I thought the duck was loathsome—it was too gamey for my pre-adolescent palate, the meat was stringy, and the sauce was at once too sweet and too tart. I noticed that Bart, the apple of my eye, wasn’t eating his bird either, and that my grandmother had laid her silver over her duck to unconvincingly disguise the fact that she’d barely touched it, and to make sure no one thought she was going back to it, she’d already lit a Parliament.

“Alec, you’re always so curious at the table—why haven’t you eaten your duck?” asked my aunt.

“It tastes awful,” I said, and the conversation stopped. All of the adults at the table except my grandmother insisted I be punished for my rudeness.

Canard & Champagne @Stephane Adam

“Oh, well, my lambs, it’s such a warm night, and maybe duck isn’t something that children are necessarily going to enjoy,” my grandmother started equivocating. But the little mob was not to be stopped, which is why I was sent to bed early without dessert.
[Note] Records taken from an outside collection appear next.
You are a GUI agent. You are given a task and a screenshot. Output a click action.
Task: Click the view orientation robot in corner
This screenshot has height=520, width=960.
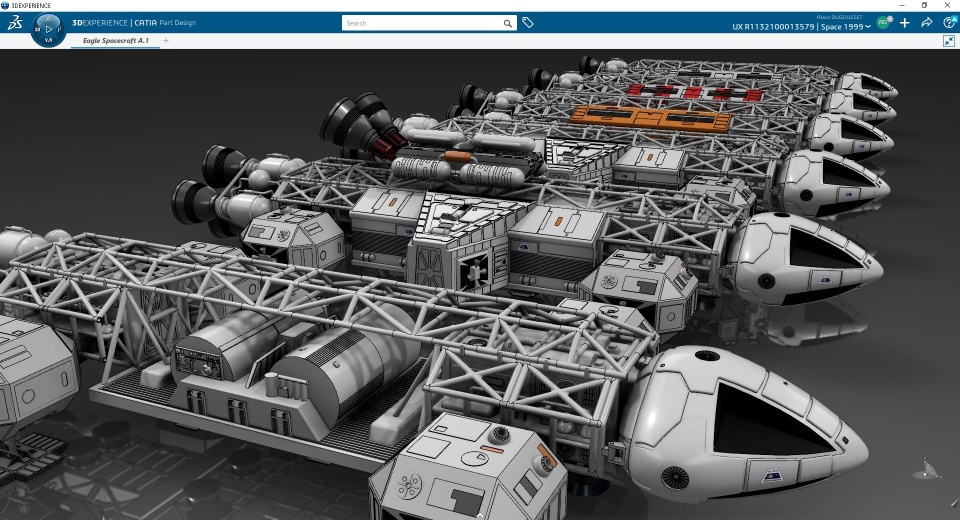tap(926, 469)
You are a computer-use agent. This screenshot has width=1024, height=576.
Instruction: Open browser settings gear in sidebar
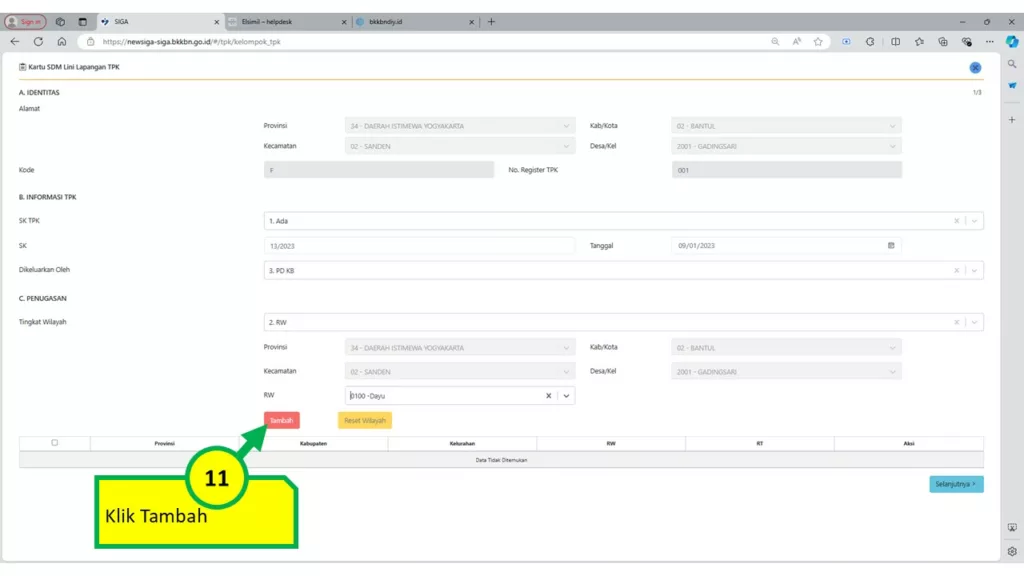click(1012, 551)
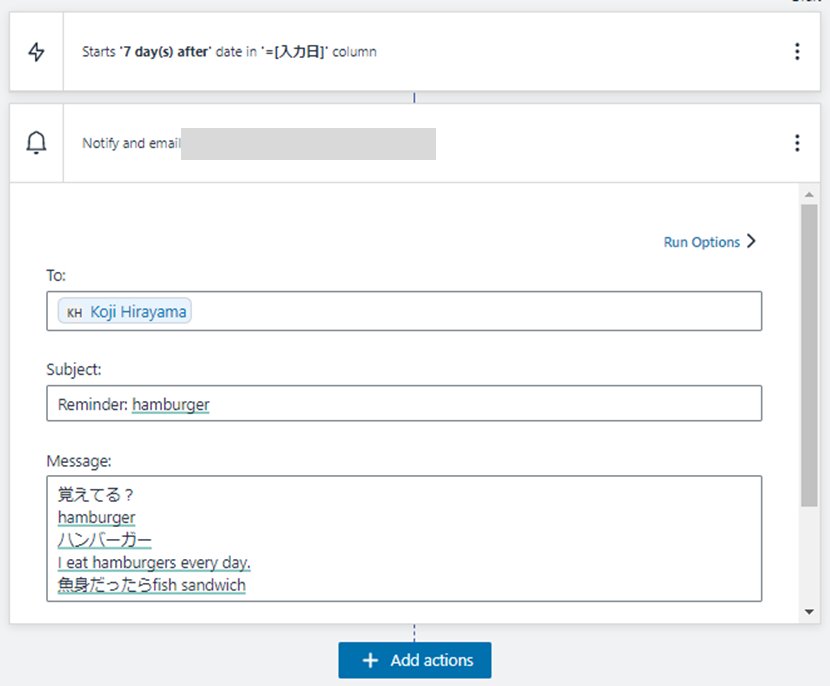
Task: Select the Koji Hirayama recipient chip
Action: pyautogui.click(x=137, y=312)
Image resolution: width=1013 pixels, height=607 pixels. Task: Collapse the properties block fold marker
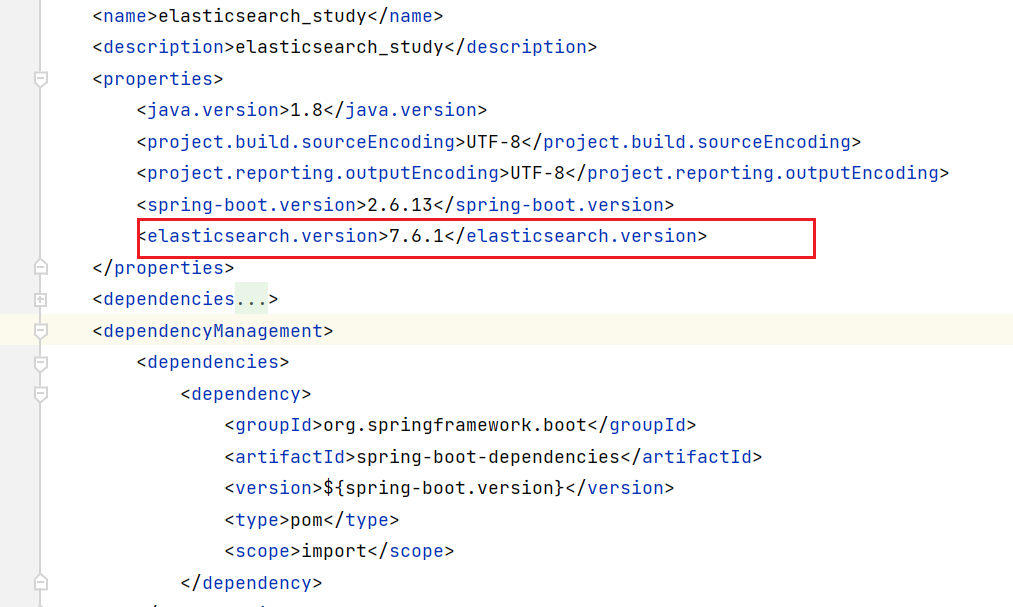click(40, 78)
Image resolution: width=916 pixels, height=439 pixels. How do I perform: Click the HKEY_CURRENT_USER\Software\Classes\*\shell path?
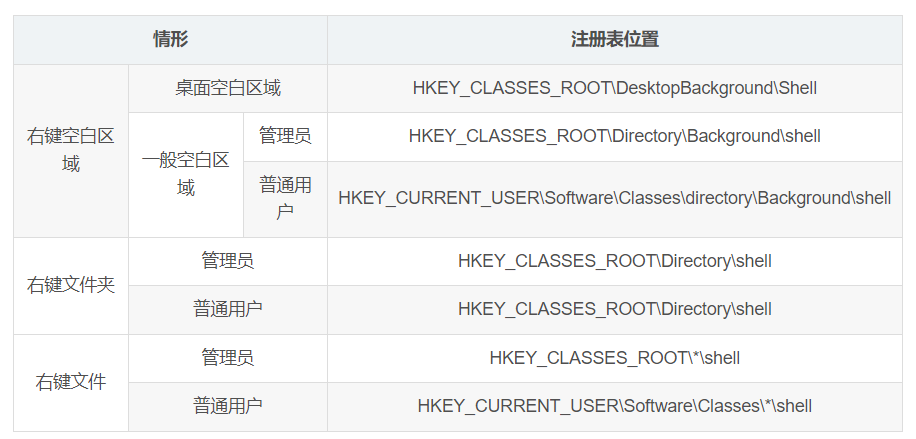click(614, 406)
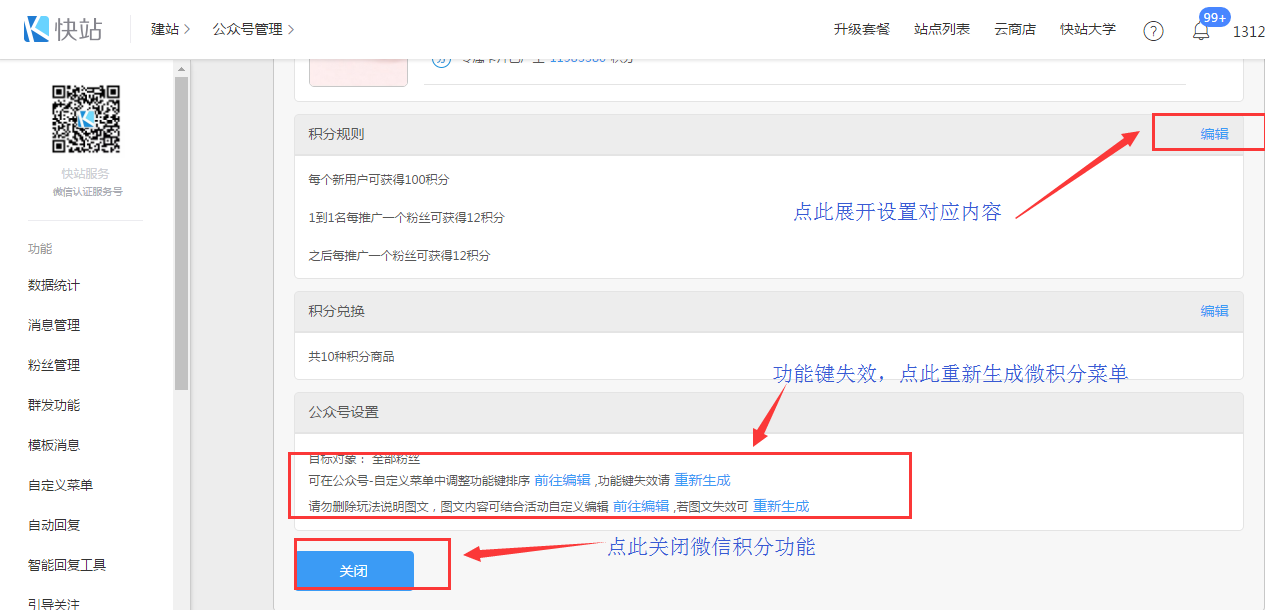Open the help question mark icon
Image resolution: width=1265 pixels, height=610 pixels.
tap(1153, 31)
I was in my room sitting on the window sill next to the screen window listening to the crickets in the night and hoping I might catch another tantalizing glimpse of Bart taking a shower in the chauffeur’s apartment over the garage where he was staying before he went out, as he did every night, when the door opened. I knew it was my grandmother from the orange point of her lit cigarette as she advanced through the dark. “Here you are, darling.” She’d come up the back stairs to bring me a bowl of vanilla ice cream with butterscotch sauce. We sat next to each other on my bed while I ate my ice cream and she smoked, her ashes falling somewhere in the dark.

“Mother!? Mother?! Where are you? We’re waiting to start the game,” my aunt called from down the hall. “Alright, sweet dreams, darling, and I’ll see you in the morning,” she said, kissing me on both cheeks. She started away, and then she turned back, “Oh, and one more thing,” she whispered. “Don’t write off duck entirely based on the one we had tonight. It can be delicious when it’s cooked properly the way they do it France. You’ll see one day, I’m sure you will.”

And so I did.

Nothing preserves memory better than scent, food and music.

57 Passage des Panoramas, 2nd Arrondissement, Tel. (33) 9-81-83-95-69, Metro: Richelieu-Drouot, Grands Boulevards, or Bourse. Open Tuesday to Sunday, noon-12am. Closed Monday. Lunch menus 17.50 Euros, 20.50 Euros; prix-fixe menu 26 Euros; desserts 8 Euros.